AEP, FirstEnergy Press Case to Keep Unprofitable Plants Open

  • Utilities say energy regulator should steer clear of dispute
  • Opponents say plan amounts to bailout of coal generators

American Electric Power Co. and FirstEnergy Corp. defended a plan to keep money-losing coal plants open in Ohio, which opponents say would disrupt the biggest U.S. power market and saddle customers with billions of dollars in extra costs.

The U.S. energy regulator should reject demands to intervene in the dispute, Columbus, Ohio-based American Electric said in a filing Tuesday with the Federal Energy Regulatory Commission. Ohio lies within the region covered by PJM Interconnection LLC, the operator of the wholesale power market that extends from Washington to Chicago.

American Electric and FirstEnergy, based in Akron, want Ohio regulators to allow them to raise customer bills to keep the uneconomic plants in operation. The utility owners say this would save customers money over the long run, and preserve tax revenue and jobs. Their detractors say the proposals amount to a customer subsidy, mostly for dirty, inefficient generators.

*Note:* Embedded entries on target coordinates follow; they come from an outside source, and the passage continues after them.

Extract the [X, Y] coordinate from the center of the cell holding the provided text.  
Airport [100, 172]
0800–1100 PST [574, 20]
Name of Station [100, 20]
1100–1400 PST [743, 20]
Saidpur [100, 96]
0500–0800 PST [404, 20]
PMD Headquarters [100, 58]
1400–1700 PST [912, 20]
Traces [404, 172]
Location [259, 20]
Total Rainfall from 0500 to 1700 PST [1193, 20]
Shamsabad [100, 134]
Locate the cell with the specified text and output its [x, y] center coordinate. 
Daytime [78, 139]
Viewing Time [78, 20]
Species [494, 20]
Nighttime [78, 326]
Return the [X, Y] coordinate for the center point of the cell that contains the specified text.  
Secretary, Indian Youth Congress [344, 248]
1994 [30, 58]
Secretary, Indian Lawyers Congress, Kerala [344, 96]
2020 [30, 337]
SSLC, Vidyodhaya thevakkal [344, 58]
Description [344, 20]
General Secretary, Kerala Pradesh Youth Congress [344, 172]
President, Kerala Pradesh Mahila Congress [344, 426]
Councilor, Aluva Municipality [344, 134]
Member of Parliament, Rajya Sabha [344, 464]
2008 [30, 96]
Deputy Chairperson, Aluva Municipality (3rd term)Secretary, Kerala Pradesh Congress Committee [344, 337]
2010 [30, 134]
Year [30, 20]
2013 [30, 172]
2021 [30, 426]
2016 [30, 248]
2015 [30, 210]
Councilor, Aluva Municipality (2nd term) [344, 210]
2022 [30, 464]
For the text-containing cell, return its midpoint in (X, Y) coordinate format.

At stake are 6,300 megawatts of capacity from coal and nuclear plants, enough to power about 5 million homes. The state’s consumer watchdog argues the proposal would hit 3.2 million Ohio customers with as much as $8.25 billion in unnecessary costs.

"There is no reason for the commission to convene its own hearing to interrupt and second guess the Public Utilities Commission of Ohio’s review," American Electric said in a filing with the agency Tuesday. "There are no changed circumstances that would justify granting the complaint."

American Electric and FirstEnergy have asked Ohio regulators to approve above-market power supply contracts for eight years between their customers and some of their plants that sell power in PJM. The utilities want to bill customers for any shortfall between the sales price and the cost to produce it.

“We do not believe that any additional permissions from FERC are required,” Doug Colafella, a spokesman with FirstEnergy, said in a phone call Tuesday. 

The Electric Power Supply Association, a Washington-based lobbyist group for electric providers, protested the contracts Jan. 27, saying that it amounts to a bailout of inefficient power plants that would disrupt the markets by unfairly depressing prices.